Philippe Entremont, Piano – Dan Zhu, Violin – Aron Quartett


The new ways of French chamber music.

During the last ten years of his life, Franck brought the principle of cyclical form that he had created to its climax. The perfect circle of a construction that leaves no theme on the side of the road but includes them all in a single line, which claims a little eternity. But Franck had not found the idea of the cycle ex abrupto. As an organist by training, his association with Bach had opened the way to this principle, which he was to rationalize to some extent.

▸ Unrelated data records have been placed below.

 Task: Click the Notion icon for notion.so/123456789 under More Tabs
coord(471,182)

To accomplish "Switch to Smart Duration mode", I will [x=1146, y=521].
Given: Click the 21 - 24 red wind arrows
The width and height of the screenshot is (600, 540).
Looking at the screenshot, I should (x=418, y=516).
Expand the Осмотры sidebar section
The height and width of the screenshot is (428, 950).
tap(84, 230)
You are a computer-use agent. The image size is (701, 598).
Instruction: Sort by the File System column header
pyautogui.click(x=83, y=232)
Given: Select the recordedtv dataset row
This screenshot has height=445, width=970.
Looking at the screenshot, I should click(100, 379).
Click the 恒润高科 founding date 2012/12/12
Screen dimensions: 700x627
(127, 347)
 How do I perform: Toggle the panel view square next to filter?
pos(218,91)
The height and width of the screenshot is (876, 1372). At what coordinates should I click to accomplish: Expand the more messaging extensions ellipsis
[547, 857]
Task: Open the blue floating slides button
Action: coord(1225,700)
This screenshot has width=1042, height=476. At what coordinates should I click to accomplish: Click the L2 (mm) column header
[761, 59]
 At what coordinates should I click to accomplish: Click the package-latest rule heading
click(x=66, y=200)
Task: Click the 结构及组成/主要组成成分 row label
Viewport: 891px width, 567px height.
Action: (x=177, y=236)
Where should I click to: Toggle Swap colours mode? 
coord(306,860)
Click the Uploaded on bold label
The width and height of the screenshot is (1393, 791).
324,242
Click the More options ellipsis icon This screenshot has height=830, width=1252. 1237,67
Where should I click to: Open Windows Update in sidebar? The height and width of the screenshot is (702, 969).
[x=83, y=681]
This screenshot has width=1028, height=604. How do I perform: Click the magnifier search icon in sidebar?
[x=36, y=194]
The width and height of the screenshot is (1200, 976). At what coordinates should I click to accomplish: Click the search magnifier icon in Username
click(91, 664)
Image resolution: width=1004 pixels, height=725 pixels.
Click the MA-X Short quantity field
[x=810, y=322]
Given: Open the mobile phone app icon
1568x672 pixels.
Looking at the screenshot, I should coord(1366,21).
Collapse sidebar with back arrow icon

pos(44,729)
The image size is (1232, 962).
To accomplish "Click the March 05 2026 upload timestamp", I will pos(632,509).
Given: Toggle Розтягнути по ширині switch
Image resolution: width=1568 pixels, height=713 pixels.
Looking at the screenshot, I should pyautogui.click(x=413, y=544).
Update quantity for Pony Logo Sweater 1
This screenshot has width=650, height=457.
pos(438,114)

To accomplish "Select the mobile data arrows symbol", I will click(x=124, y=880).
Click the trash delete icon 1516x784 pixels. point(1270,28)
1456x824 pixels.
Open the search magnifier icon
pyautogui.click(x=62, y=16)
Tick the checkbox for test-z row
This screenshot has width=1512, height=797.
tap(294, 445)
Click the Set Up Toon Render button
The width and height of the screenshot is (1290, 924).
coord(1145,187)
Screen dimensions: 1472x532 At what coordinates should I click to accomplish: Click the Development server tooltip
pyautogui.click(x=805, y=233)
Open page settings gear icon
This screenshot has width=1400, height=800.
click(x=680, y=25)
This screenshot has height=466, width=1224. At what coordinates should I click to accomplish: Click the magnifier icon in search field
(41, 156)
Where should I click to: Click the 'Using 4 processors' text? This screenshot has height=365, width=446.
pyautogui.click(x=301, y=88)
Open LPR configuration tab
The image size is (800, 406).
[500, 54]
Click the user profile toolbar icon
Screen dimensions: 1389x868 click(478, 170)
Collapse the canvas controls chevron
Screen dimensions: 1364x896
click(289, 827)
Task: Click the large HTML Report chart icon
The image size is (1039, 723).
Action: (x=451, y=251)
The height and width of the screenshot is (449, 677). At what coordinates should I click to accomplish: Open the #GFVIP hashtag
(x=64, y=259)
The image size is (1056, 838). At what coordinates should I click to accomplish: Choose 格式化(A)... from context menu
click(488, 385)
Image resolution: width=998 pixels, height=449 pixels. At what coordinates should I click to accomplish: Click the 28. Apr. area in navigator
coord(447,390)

The great Quintet for piano and strings, which he completed in 1880, is the direct relative of the monumental oratorio, The Beatitudes, which occupied him for four years, from 1875 to 1879. An important fact. Franck composed again for the piano after a forty-year hiatus, the instrument that was dearest to him and of which he was a considerable virtuoso, as Marmontel points out. One of the Quintet’s claims to fame is that it brought Franck back to the piano: the path was, from then on, clear for the sonata in disguise that would become Prelude Chorale and Fugue. Franck tightens the thematic material and gives the three movements a common motif. The second subject, almost feminine and yet ardent, stated by the violin in the key of A flat major, reappears in the middle section of the second movement (D flat), and then introduces the coda of the Finale. We are closer, in fact, to an obsessive idea – as in Berlioz’s Symphonie Fantastique – than to a Wagnerian leitmotif. But Franck also unifies the work beyond this theme, a motto that is self-perpetuating by bringing together between the movements a number of secondary motives that evolve tonally, to the point that one finds oneself caught in a tapestry of sounds with barely deviating colors. The premiere given by the Marsick Quartet and Saint-Saëns for the Société Nationale in Paris on January 17, 1880, was a great success and the occasion of an additional vexation for Franck, who was no longer so close. Enthused by Saint-Saëns’ performance, Franck offered him the work in dedication. In response, Saint-Saëns grimaced and turned away. He was paying with this public affront the effect of a quarrel between his major disciple, Vincent d’Indy, who had wanted to program works by Wagner during a concert of the Société Nationale, and Saint-Saëns who had refused outright.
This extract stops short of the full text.